= Konstantin Frank =

American winemaker (1899–1985)

Konstantin Frank

Dr. Konstantin Frank (1899–1985) was a viticulturist and pioneering winemaker of the 1950s in the Finger Lakes region of New York.

==Early years==
Frank was born in Odessa, Ukraine (then part of the Russian Empire) and received his PhD in viticulture from the Odessa Polytechnic Institute, his thesis being on techniques for growing Vitis vinifera in a cold climate. After working for a time in what was then Soviet Georgia managing a large state-owned vineyard, he came to the United States in 1951. Speaking nine languages, English not being one of them, Frank was forced to take a job as a dishwasher in New York City. When he could save up enough, Frank moved with his family to the Cornell University Geneva Experiment Station in 1953.

==Success==
For 300 years, failed attempts to plant "Vitis vinifera" varieties in the northern latitudes of North America were blamed on the cold weather. With extensive experience growing the European grapes in below freezing temperatures back in Ukraine, Frank knew it would be possible with the grafting techniques that he developed. At the start Frank's ideas were ridiculed. No one thought that Vitis vinifera would grow in cold Upstate New York. So in 1958 Frank bought a plot of land on the west side of Keuka Lake, about six miles from Hammondsport, NY. The first vintage released was in 1962 with a Trockenbeerenauslese Johannisberg Riesling made from botrytized grapes. A scientist at heart, Frank, in the twenty-three years that he owned his winery, planted over sixty different varieties to prove to the world that the eastern United States could grow the noble European vinifera grape varieties.

════════

Complete the following:
**1.** In the Konstantin Frank text, what year did Frank buy land on the west side of Keuka Lake?
**2.** Carry on the text about Konstantin Frank from the point where it ends.

Supplied information:
════════

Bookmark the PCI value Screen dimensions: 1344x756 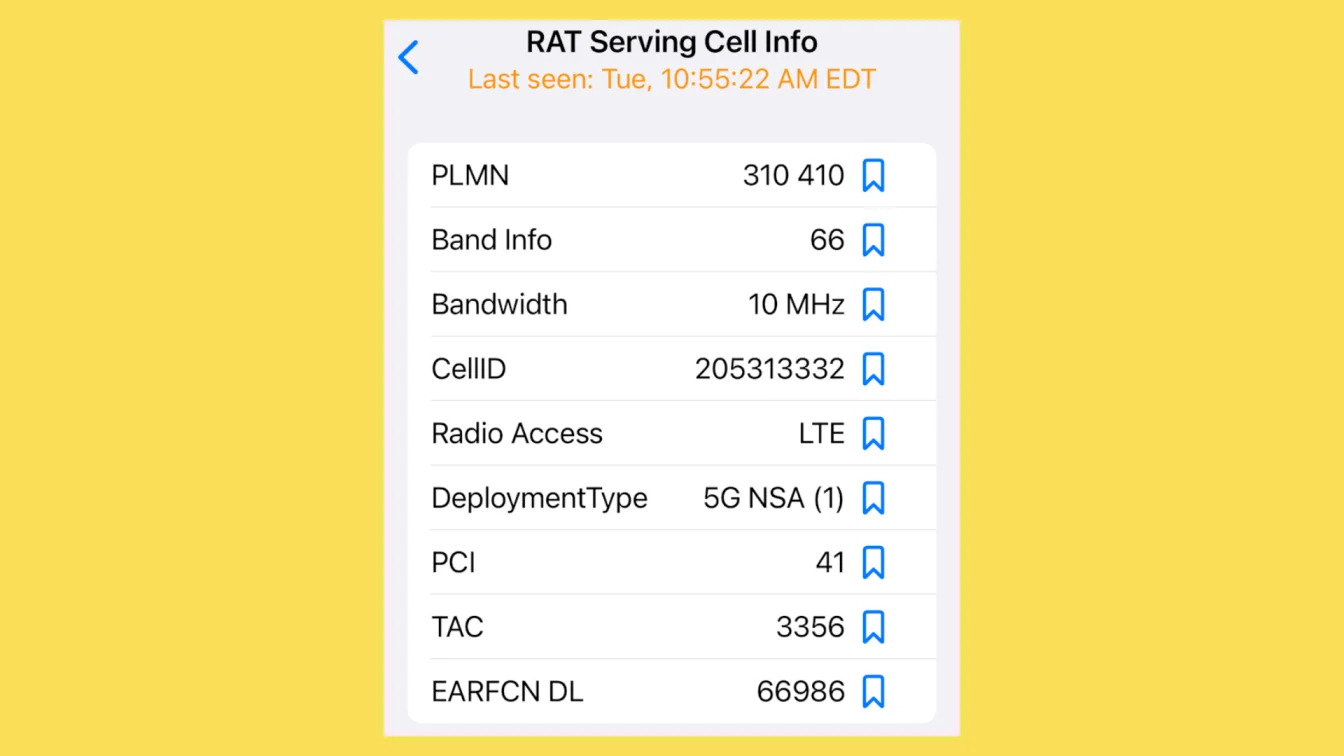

════════

Answers by task:
**1.** 1958

**2.**
After establishing his reputation, he was a consultant to the Gold Seal Winery and established a Vitis vinifera grape nursery. He urged New York State winemakers to move away from native North American grapes, including Vitis labrusca and other species, and instead plant Vitis vinifera, the traditional grapes of European winemakers.

==Later years==
Frank trained interested students in informal internships. He called his students "cooperators." The cooperators included Douglas Moorhead of Presque Isle Wine Cellars, Arnulf Esterer of Markko Vineyard, Hamilton Mowbray of Montbray Cellars, Elizabeth Furness of Piedmont Vineyards, and George Matheson of Chicama Vineyards.

In 1985, Frank died at the age of 86. His legacy is cherished in New York, paving the way for other Finger Lakes producers to grow the European grape varieties. In November 2001, Konstantin Frank was inducted into the Wine Spectator Hall of Fame for his outstanding achievements in the field of viticulture.

Konstantin's son, Willy Frank, became president after his father's death and surprised some in the industry by introducing sparkling wines made in the traditional methode champenoise technique. He purchased a historic field stone house, then restored it into a sparkling winery and named it Chateau Frank. In 1993, Fred Frank, Konstantin's grandson, succeeded his father as President of Dr. Konstantin Frank Vinifera Wine Cellars. That same year, he introduced a value line called "Salmon Run" using grapes sourced from local farms around the Finger Lakes.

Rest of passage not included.